Shawn Oliver Jr., 21, was mistakenly identified as the suspect in a home invasion when he was actually with his family on a trip to Disney World.
Shawn Oliver Jr., 21, was mistakenly identified as the suspect in a home invasion when he was actually with his family on a trip to Disney World. (Kim Hairston / Baltimore Sun)

Shawn Oliver Jr. closed 2014 with a family trip to Walt Disney World, but the New Year was not so magical for the 21-year-old Baltimore man.

Shortly after returning from Florida, Oliver found himself locked up at the Baltimore City Detention Center. It was a case of mistaken identity that took police and prosecutors five days to sort out while Oliver was stuck behind bars.


"I was hurt. You're guilty until proven innocent," said Oliver, after returning to his parents' Cockeysville apartment last week.

He was charged with a home invasion that occurred in Baltimore on Dec. 30, while he was in Florida. He was arrested on Jan. 2 after a witness mistakenly identified him as the suspect during a photo array, a method that the family's lawyer said is often unreliable.

A police spokeswoman, Lt. Sarah Connolly, said police began vetting Oliver's alibi after his attorney told them he was in Florida at the time of the crime. After checking with multiple sources, she said, a detective "went the extra mile" to go to the state's attorney's office to have the 16 charges related to the home invasion dropped.

But Oliver and his father, Michael Harrod, said the process took too long. Harrod said police wouldn't listen to his son, and that it was only after attorney Ivan J. Bates urged prosecutors to check out the alibi that he was released.

Prosecutors received the information at Oliver's first bail review hearing on Jan. 5, "and immediately began to investigate to authenticate the evidence," said Tammy Brown, a spokeswoman for the state's attorney's office.

Bates showed a judge and prosecutor the itinerary of the family's trip, and a surveillance video that showed Oliver outside the hotel where the family stayed. Bates also brought a souvenir photo of Oliver standing with his parents after his first helicopter ride, with a date stamp of "Dec. 30, 2014 11:41 a.m.," two hours after the home invasion in Baltimore.

The judge postponed the hearing until Jan. 9, to allow prosecutors to investigate, but Oliver was released the day before, after prosecutors dropped the charges.

Bates applauded the prosecutor and detective who called different agencies in Florida to verify Oliver's story.

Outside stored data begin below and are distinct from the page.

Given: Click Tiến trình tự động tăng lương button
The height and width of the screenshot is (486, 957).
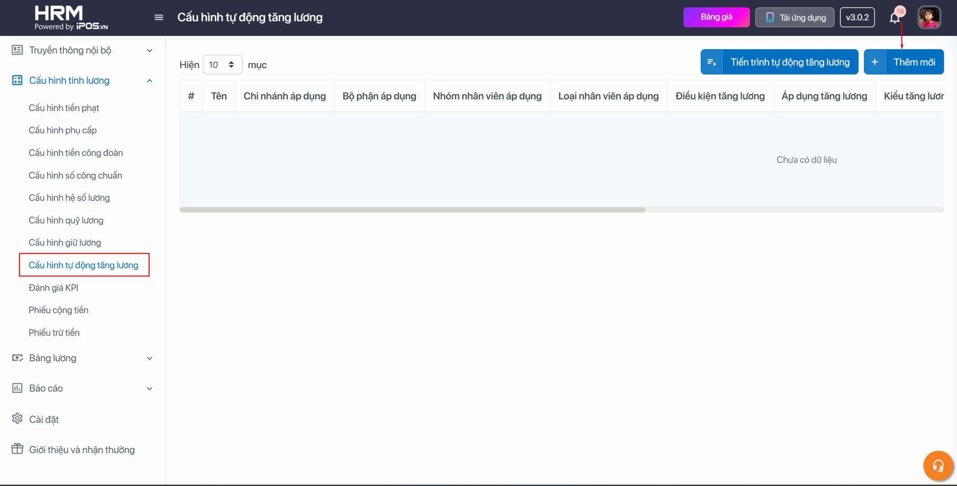Looking at the screenshot, I should pos(779,62).
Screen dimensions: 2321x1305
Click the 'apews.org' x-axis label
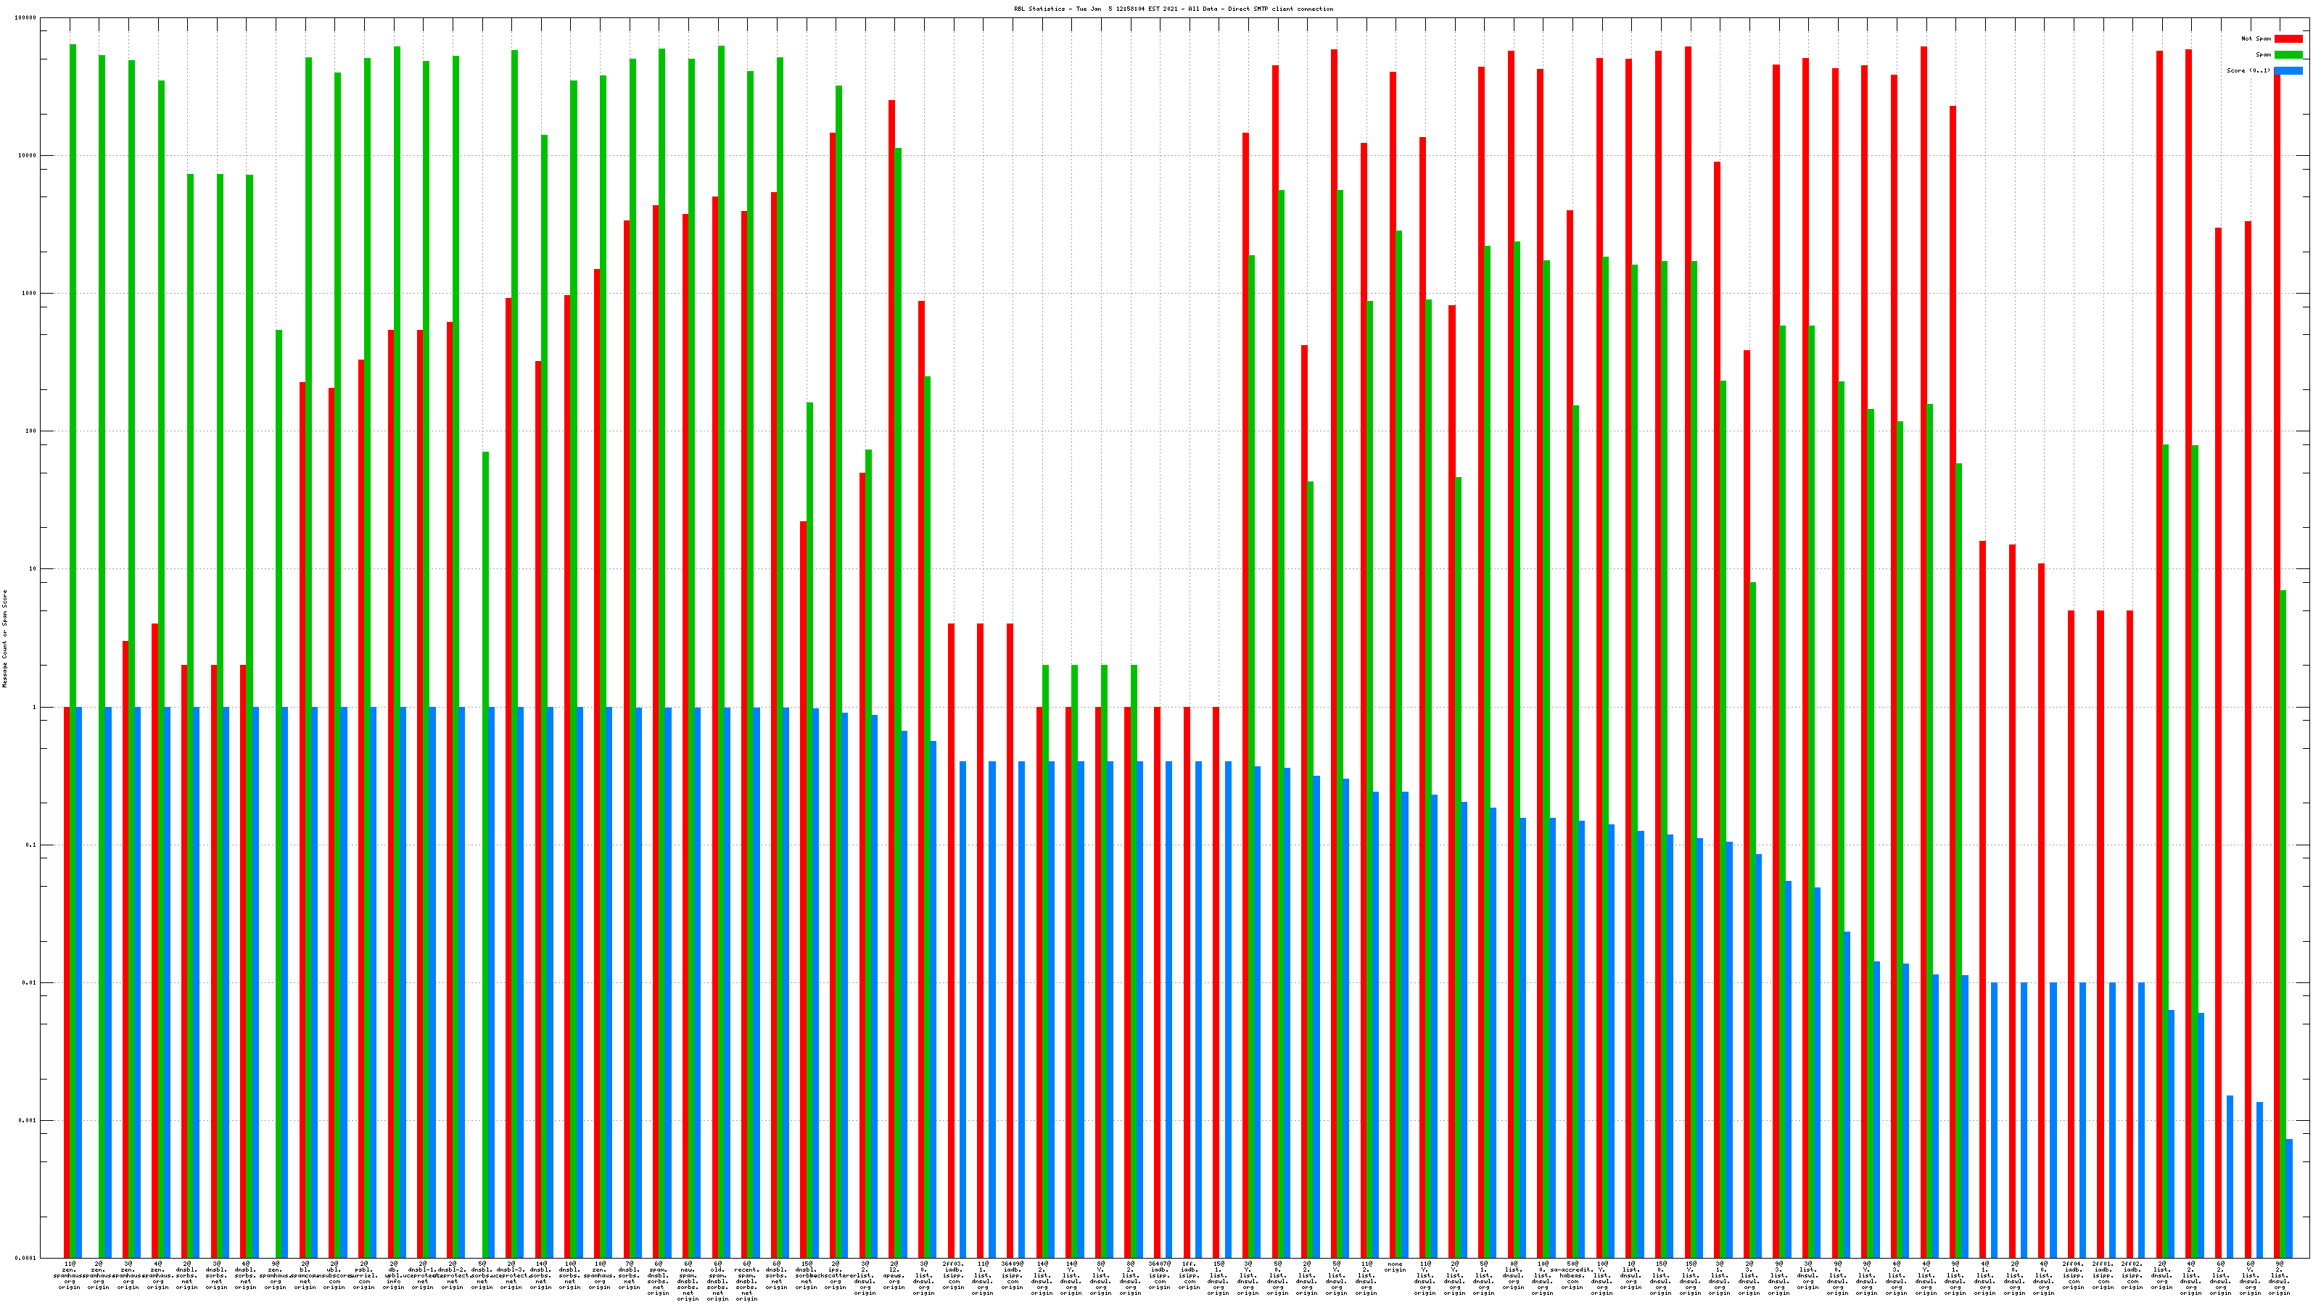894,1275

But Bates expressed concern that a single witness identification could be used to make an arrest because often, a witness can be wrong. Under the previous state's attorney, he said, additional evidence, such as cellphone GPS data linking a suspect to the scene of a crime, would be provided to corroborate a witness identification.

"That's very scary, especially when you look and see how many people are misidentified," Bates said. "Unless that person [the witness] knows them [the suspect] very, very well, they could have made a mistake."

Connolly said the officers followed proper policies and procedures during the photo array.

In 2013, Baltimore police implemented new procedures in which they conduct photo arrays, adopting a "double-blind sequential" method, which studies have shown has reduced cases of mistaken identity by showing witnesses pictures one at a time. The test is also conducted by a person who does not know which picture is of the suspect.

Before his family trip, Oliver had been arrested on Dec. 23 and charged with drug possession with intent to distribute and related charges. A hearing on that case is scheduled for the end of this month.

According to charging documents in that case, the same officer who responded to the home invasion arrested Oliver on Dec. 23 after he allegedly saw Oliver sell drugs in an alley near Carey Street and Riggs Avenue. The officer said he saw Oliver run into a nearby house where police later found several hundred gel caps with suspected heroin, divided into plastic bags stuffed into a pair of socks, and marijuana stuffed into the wall of an upstairs bedroom. A second man was also arrested in that case.


Oliver was released on Christmas Eve, after his father bailed him out on $250,000 by using a friend's property to come up with the 10 percent needed. That allowed Oliver to make the trip to Florida.

The family took a chartered bus and arrived in Orlando on Dec. 27, enjoying two days at Disney World.

Meanwhile, back in Baltimore, a man walking to his Stricker Street home noticed he was being followed by two men wearing masks. One pointed a handgun at the victim, according to court documents.

The man ran, getting inside his home. He tried to close the door but his dogs were in the way, the document said, so the victim continued to the back of the house and the suspects followed.

At this point, the suspect who was yelling was no longer wearing a mask, another victim inside the house later told police. She was asked during an interview with a detective to look at a double-blind photo array, and matched Oliver's mug shot to the armed man who appeared in her home, the document said.

Two days after Oliver returned to Baltimore, he went to the police station to retrieve his driver's license, which he said was taken after his Dec. 23 arrest. The officer who arrested him 10 days earlier on the drug charges, and who also responded to the home invasion, placed him under arrest.